As Muyakane took off for dear life, something caught his eye. At the street corner, just under a “STOP” road sign, was a disabled man on a wheelchair, crying out in pain, bees crawling all over his bare arms and legs.

“I saw this man and heard him screaming for help. Next thing I knew, I had grabbed and taken off with him,” recalls Muyakane. The moment, which brought out the deep compassion a person can show a fellow human being, was captured on camera by someone at the scene and posted online.


Within hours, Muyakane was a hero. The picture has been shared thousands of times on social media, with many hailing the journalist as selfless and compassionate.

“I think anyone would have done what I did. That is humanity.

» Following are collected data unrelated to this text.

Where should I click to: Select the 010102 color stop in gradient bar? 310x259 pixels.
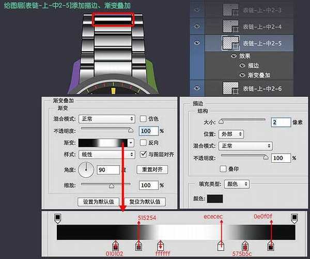pyautogui.click(x=116, y=247)
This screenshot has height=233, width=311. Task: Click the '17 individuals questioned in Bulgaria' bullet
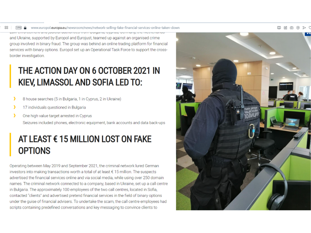tap(54, 107)
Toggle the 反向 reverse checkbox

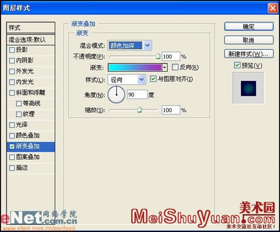[175, 67]
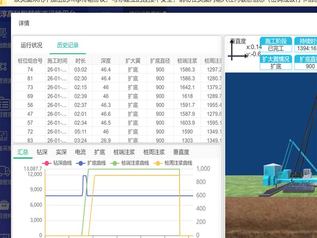The height and width of the screenshot is (238, 317).
Task: Switch to the 桩端注浆 chart tab
Action: (x=124, y=152)
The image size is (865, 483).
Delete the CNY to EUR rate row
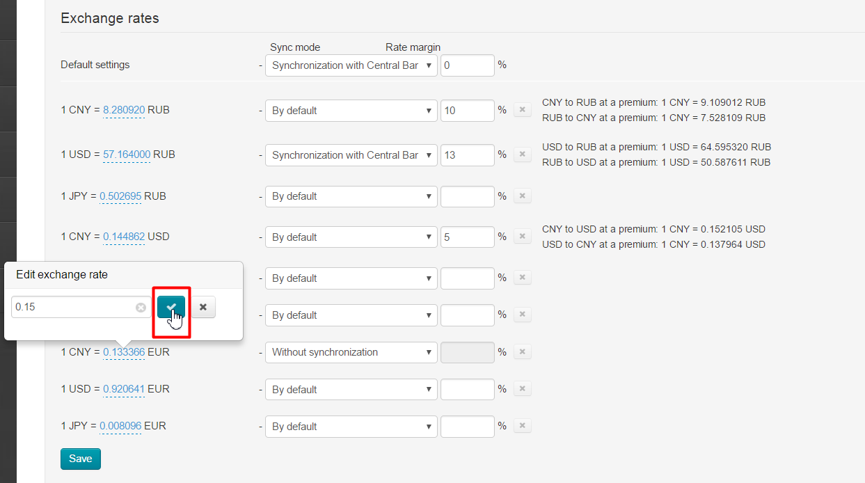coord(522,352)
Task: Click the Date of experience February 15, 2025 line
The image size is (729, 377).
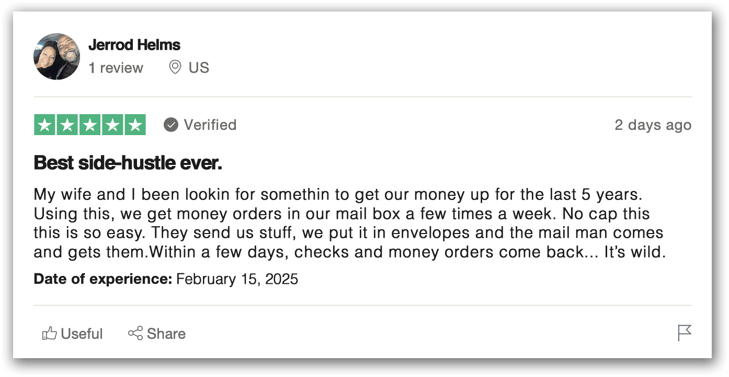Action: pyautogui.click(x=166, y=279)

I felt that I had been called at that moment to help that man,” says Muyakane, as he parried the praises.

He recalls that as he picked up the disabled man, it turned out that he was heavier than he had anticipated. The weight threw him off-balance and they went tumbling down as the bee attack grew more ferocious.

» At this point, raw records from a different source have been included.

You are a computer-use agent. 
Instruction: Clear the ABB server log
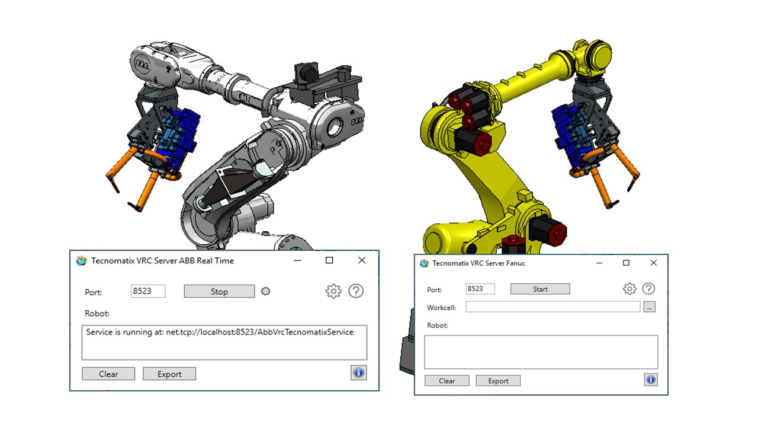click(108, 374)
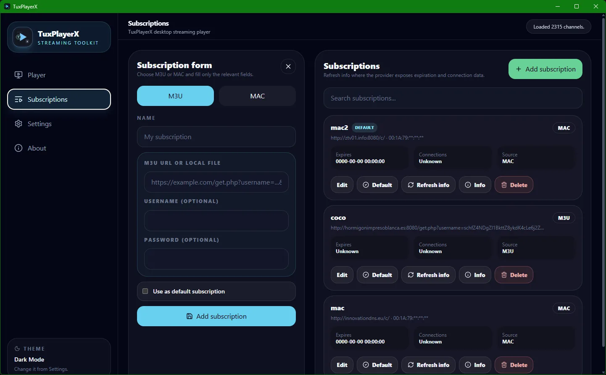Focus the Search subscriptions field
The width and height of the screenshot is (606, 375).
[x=453, y=98]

“I was also in a lot of pain. My eyelids, nose and face had been stung so badly. I could barely see where I was going,” he recalls.


But Muyakane gathered himself picked up the man once more. He stumbled with him, half-blind, to what he could vaguely make out as a police truck, as an encouraging voice told him: “Weka yeye hapa” (place him here).

That done,  a now disoriented Muyakane stumbled through the Supreme Court gates and headed for the fountain in the compound into which he lay in a bid to cool his body and scare away the hovering bees.

Rescuers then came for him and led him to a St John Ambulance van. It is here that he met the man whose life he had saved and whose name he came to know as Amos Mangi, who begs for a living outside the Supreme Court.

 Mangi was later taken to Kenyatta National Hospital by the St. John’s Ambulance crew at 2pm.


However, it is not clear what time he was discharged, if at all. The hospital administrators barred journalists from entering the wards and declined to confirm whether he was discharged and his condition.

Muyakane was later taken to MP Shah Hospital where he was treated, given medication and allowed to go home and rest. But he was not yet done with the man he helped. He went looking for him at KNH but could not locate him.

“I am hoping I will find him. I would love to see him off the streets,” says the journalist.